Let O be the center of the circle, and let E and F be the midpoints of chords AB and CD, respectively.

Since the perpendicular bisectors of the chords pass through the center of the circle, we can find the distance of each chord from the center by finding the distance between O and the midpoint of the chord.

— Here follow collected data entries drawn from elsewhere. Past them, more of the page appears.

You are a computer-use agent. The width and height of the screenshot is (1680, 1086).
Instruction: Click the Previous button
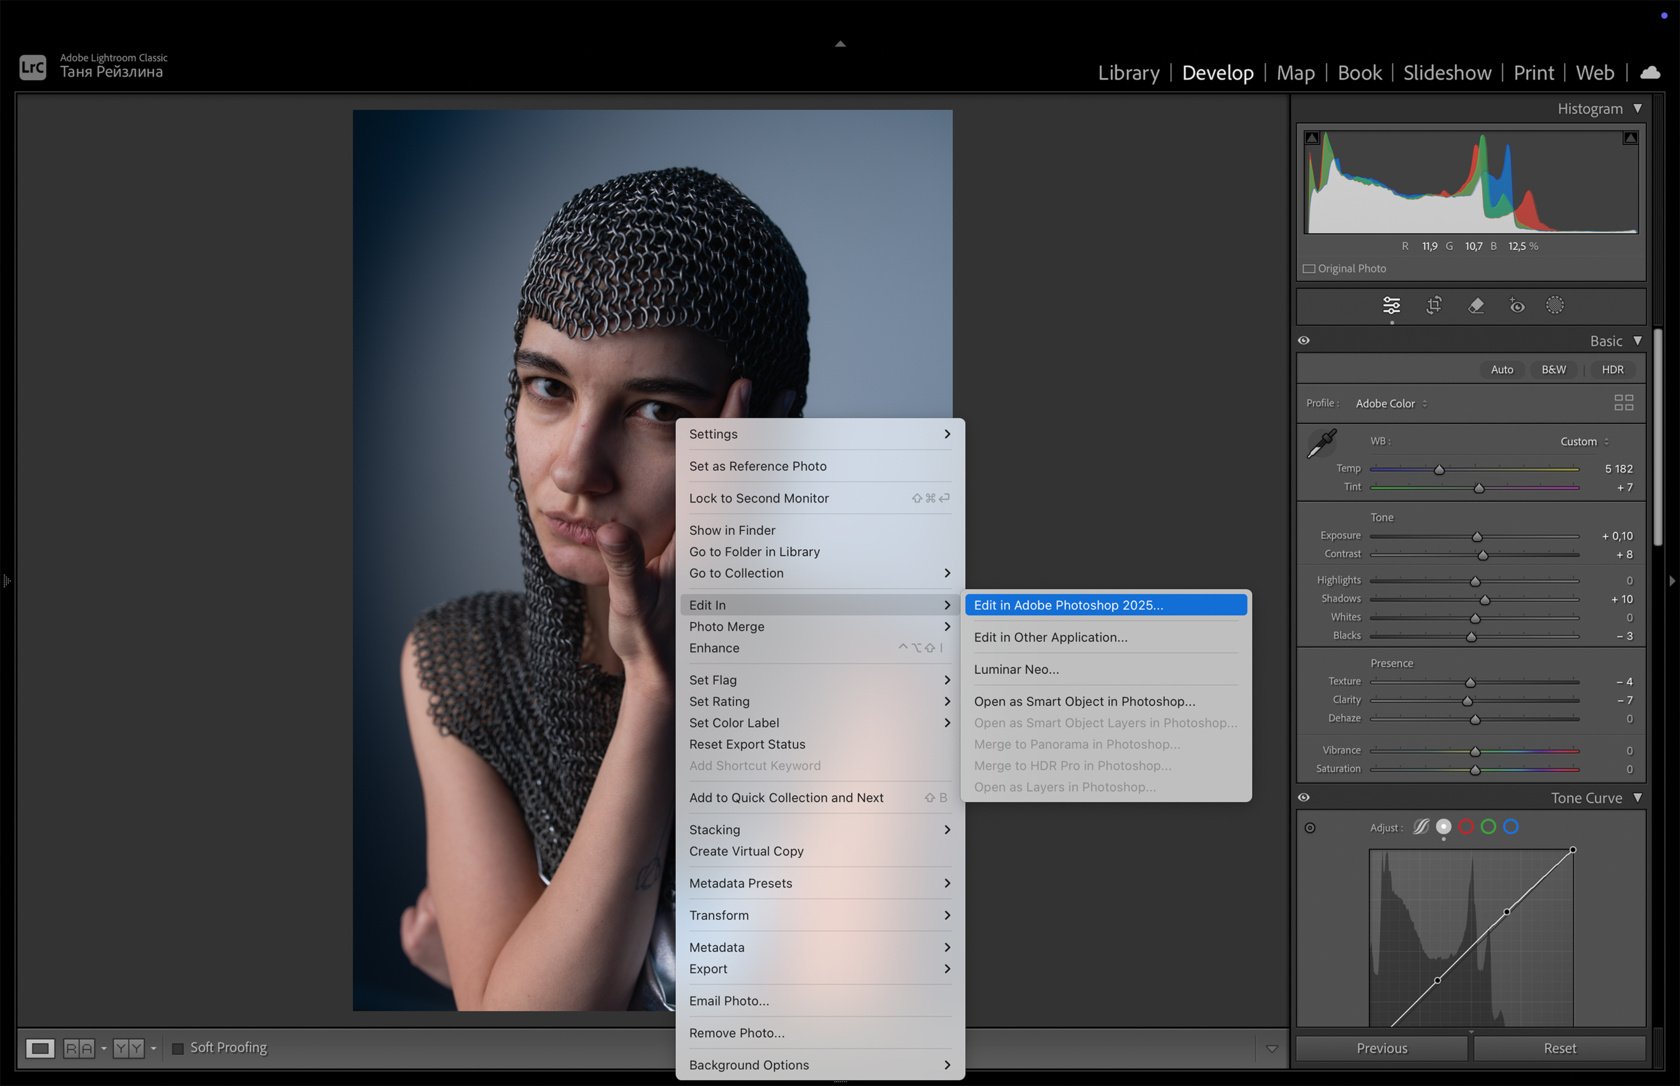pos(1380,1047)
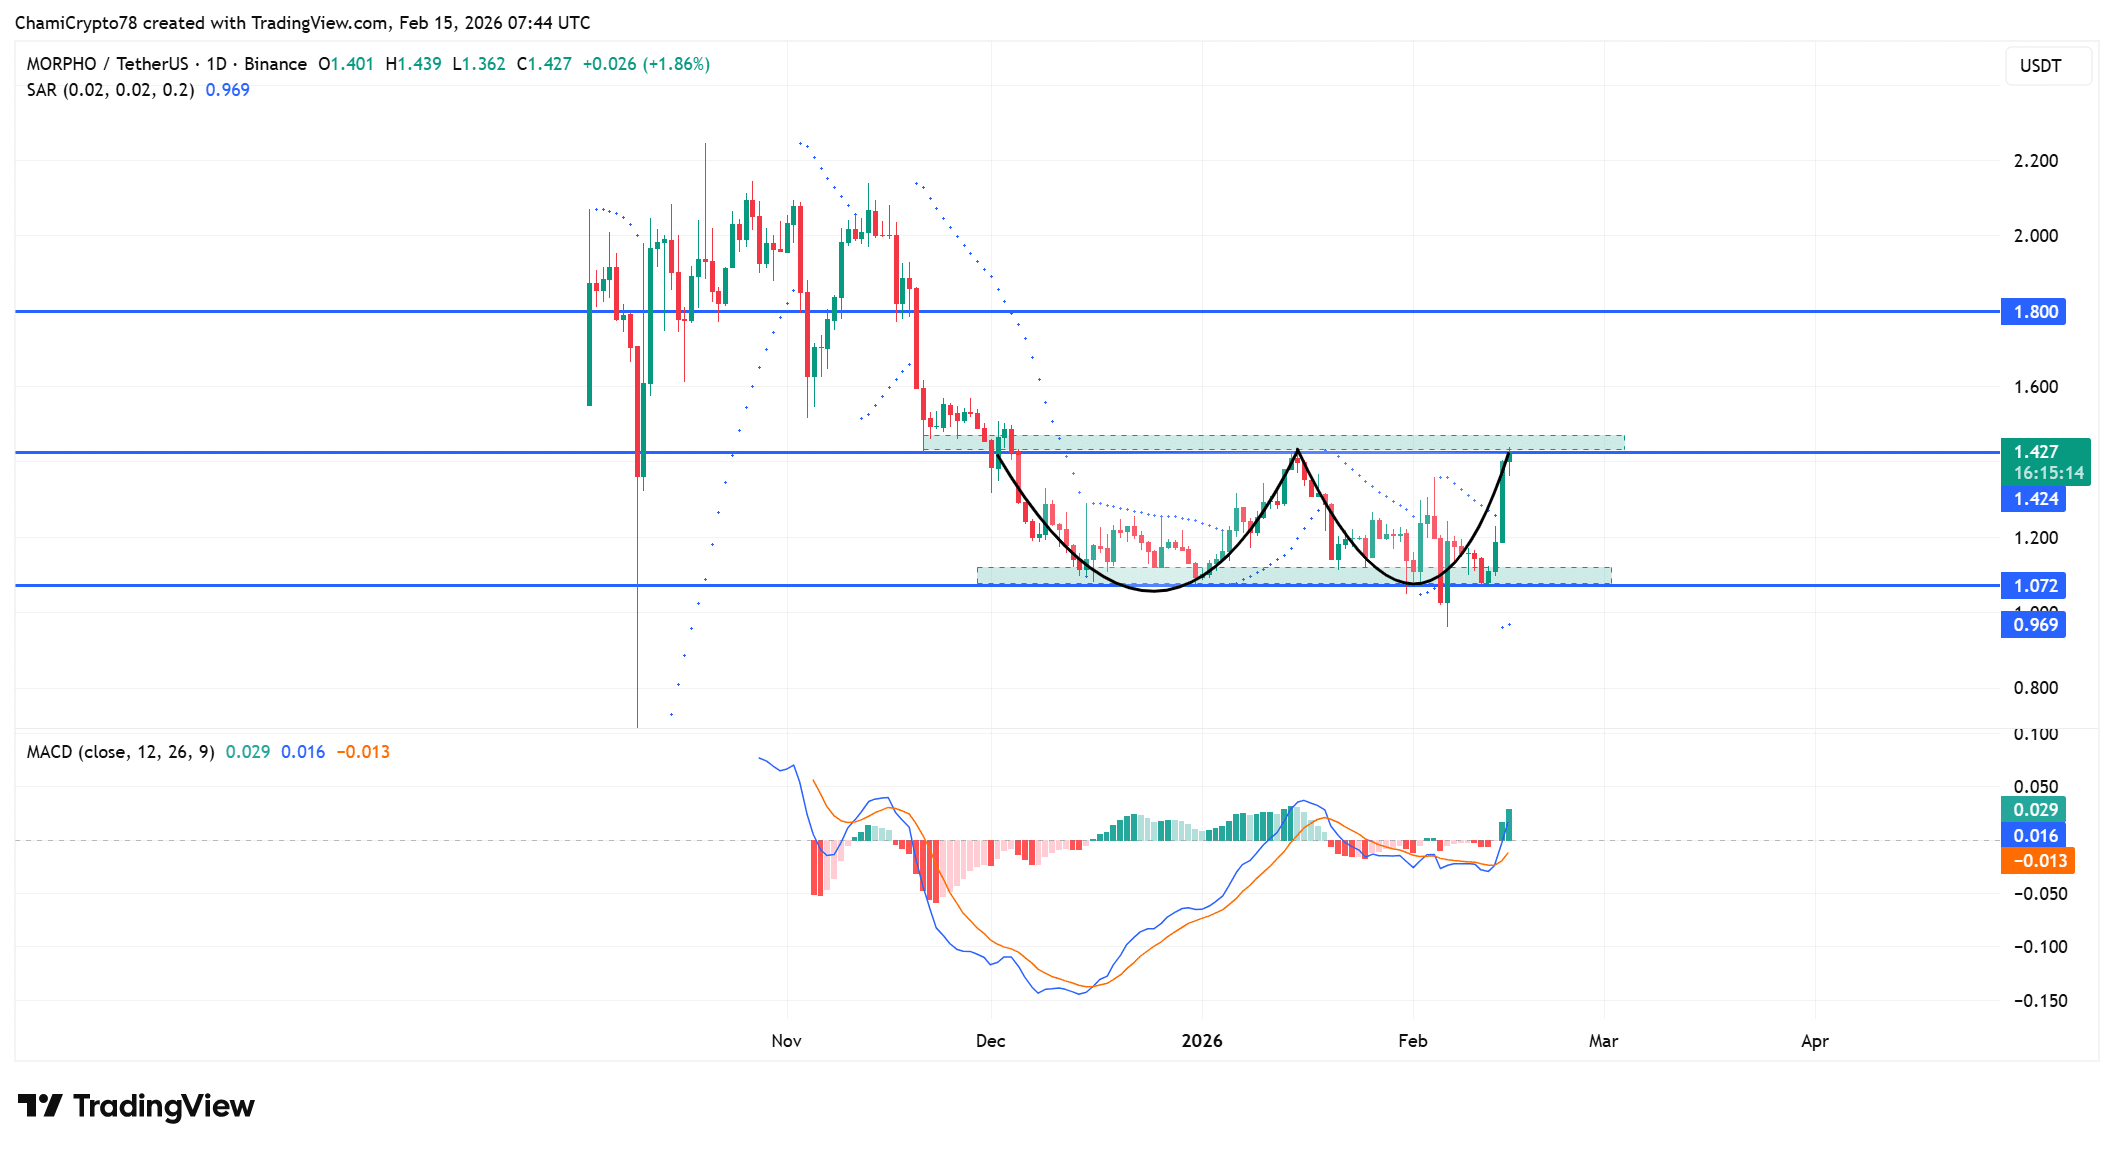This screenshot has width=2114, height=1151.
Task: Click the green 0.029 MACD histogram label
Action: coord(2034,810)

First, we need to find the length of the perpendicular bisectors of the chords. To do this, we can use the Pythagorean theorem:

For chord AB:

Let x be the distance from O to the midpoint E of AB. Then, we have a right triangle OEB with hypotenuse OE = 12 cm and one leg EB = 5 cm (half of AB). Using the Pythagorean theorem, we can find the other leg:

x^2 + EB^2 = OE^2

x^2 + 5^2 = 12^2

x^2 = 144 - 25

x^2 = 119

x = sqrt(119) ≈ 10.91 cm

Therefore, the distance of chord AB from the center is approximately 10.91 cm.

For chord CD:

Let y be the distance from O to the midpoint F of CD. Then, we have a right triangle OFD with hypotenuse OF = 12 cm and one leg FD = 4 cm (half of CD). Using the Pythagorean theorem, we can find the other leg:

y^2 + FD^2 = OF^2

y^2 + 4^2 = 12^2

y^2 = 144 - 16

y^2 = 128

y = sqrt(128) ≈ 11.31 cm

Therefore, the distance of chord CD from the center is approximately 11.31 cm.